Boris Johnson last week announced that all arrivals, including UK passport holders from countries such as Portugal, Brazil, the UAE and South Africa would be forced to stay for 10 days in quarantine upon touching down in the UK.
Further details on the policy have been slow to surface, such as its cost, the time-frame for the policy and the hotels involved.
Tonight the Department of Health and Social Care said it had issued a commercial specification to hotels, asking for proposals on how they can convert their spaces into a managed quarantine facility.
Formal contracts are still to be awarded.
Next week the Government will set out how arriving passengers will pre-book their quarantine stay.
Although holidays abroad are currently illegal, the UK Government has been under pressure to formulate a stricter border policy to keep Covid-19 variants and infections out of the country when lockdown is lifted.
The Opposition had called on Boris Johnson to extend the hotel quarantine policy to all arrivals from all countries, not just the areas on the “red list”.

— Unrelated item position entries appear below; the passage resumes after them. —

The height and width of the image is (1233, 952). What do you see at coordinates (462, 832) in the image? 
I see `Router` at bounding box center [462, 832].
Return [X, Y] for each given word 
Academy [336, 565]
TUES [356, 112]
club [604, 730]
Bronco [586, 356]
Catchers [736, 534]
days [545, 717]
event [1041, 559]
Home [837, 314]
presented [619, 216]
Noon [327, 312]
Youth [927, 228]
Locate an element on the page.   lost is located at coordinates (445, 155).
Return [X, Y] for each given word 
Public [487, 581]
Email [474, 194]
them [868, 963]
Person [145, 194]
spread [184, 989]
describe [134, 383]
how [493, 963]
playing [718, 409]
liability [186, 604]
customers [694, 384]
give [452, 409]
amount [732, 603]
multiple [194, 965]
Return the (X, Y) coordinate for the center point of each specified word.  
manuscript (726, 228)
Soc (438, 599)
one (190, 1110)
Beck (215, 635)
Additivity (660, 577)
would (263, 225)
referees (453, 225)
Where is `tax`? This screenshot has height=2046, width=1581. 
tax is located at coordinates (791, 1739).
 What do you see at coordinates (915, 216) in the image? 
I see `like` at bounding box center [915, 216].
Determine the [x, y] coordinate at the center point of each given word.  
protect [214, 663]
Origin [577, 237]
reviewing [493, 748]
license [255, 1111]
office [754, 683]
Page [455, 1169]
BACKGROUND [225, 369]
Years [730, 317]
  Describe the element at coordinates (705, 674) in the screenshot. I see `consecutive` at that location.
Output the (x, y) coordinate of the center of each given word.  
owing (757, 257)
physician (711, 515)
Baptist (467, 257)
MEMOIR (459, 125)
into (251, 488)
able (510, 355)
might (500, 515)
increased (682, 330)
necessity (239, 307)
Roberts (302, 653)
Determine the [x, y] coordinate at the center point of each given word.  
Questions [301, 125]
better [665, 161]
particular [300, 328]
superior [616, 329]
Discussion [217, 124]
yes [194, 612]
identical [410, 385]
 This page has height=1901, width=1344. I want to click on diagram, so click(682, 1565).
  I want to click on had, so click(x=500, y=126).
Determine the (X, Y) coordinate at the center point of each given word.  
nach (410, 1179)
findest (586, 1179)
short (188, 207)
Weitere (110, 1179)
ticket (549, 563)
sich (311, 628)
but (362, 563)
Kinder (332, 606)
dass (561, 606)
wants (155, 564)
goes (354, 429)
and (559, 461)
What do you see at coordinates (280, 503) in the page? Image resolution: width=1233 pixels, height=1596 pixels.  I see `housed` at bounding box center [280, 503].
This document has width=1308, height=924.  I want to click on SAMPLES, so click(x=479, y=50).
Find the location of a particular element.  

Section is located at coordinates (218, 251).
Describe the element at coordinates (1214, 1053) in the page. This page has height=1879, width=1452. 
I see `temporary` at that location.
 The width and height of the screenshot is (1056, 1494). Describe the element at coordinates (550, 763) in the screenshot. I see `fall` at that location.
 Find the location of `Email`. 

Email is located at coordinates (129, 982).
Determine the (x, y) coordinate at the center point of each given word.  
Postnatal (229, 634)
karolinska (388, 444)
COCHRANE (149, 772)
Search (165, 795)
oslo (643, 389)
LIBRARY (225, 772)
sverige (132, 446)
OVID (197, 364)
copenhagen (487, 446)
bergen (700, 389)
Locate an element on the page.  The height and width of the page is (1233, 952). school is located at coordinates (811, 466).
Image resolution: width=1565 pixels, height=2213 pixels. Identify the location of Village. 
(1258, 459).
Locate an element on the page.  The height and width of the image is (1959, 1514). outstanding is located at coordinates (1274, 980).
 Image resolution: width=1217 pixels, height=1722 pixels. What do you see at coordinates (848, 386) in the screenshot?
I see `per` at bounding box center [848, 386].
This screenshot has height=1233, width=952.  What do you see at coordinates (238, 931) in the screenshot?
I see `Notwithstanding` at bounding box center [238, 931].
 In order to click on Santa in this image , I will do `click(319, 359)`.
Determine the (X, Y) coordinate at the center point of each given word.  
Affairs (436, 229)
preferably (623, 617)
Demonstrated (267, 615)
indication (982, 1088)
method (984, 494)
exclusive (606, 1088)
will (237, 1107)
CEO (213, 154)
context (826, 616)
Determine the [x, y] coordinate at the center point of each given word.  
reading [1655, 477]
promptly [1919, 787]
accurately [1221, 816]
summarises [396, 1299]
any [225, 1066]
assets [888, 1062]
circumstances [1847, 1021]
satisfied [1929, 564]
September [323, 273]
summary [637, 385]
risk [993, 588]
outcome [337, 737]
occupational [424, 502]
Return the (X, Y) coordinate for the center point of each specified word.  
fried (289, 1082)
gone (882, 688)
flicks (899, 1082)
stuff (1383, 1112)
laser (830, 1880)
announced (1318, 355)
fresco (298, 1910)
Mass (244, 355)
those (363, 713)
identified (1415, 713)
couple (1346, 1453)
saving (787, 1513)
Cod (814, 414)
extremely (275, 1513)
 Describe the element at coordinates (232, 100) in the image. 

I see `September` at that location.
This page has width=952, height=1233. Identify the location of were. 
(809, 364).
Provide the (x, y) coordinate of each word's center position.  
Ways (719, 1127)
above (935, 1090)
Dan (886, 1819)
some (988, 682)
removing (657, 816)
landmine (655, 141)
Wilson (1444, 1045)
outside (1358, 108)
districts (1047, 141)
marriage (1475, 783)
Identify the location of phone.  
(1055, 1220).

The 33 destinations on the Government’s red list are: South Africa, Brazil, Portugal, Angola, Argentina, Bolivia, Burundi, Botswana, Cape Verde, Chile, Colombia, Democratic Republic of Congo, Ecuador, Eswatini, French Guiana, Guyana, Lesotho, Malawi, Mauritius, Mozambique, Namibia, Panama, Paraguay, Peru, Rwanda, Seychelles, Suriname, Tanzania, Uruguay, the UAE, Venezuela, Zambia, Zimbabwe.
‘In the dark’
Earlier today the boss of the Best Western hotel chain has been “kept in the dark” over how the government’s hotel quarantine policy will work, a week on from its announcement.
Speaking to the BBC this morning, Rob Paterson, chief executive of the Best Western hotel group, said he had yet to receive any details concerning the policy’s implementation.
Airlines and airport operators had earlier warned against a blanked quarantine-for-all policy and have repeatedly sought specific government financial support after air passenger numbers declined to a trickle.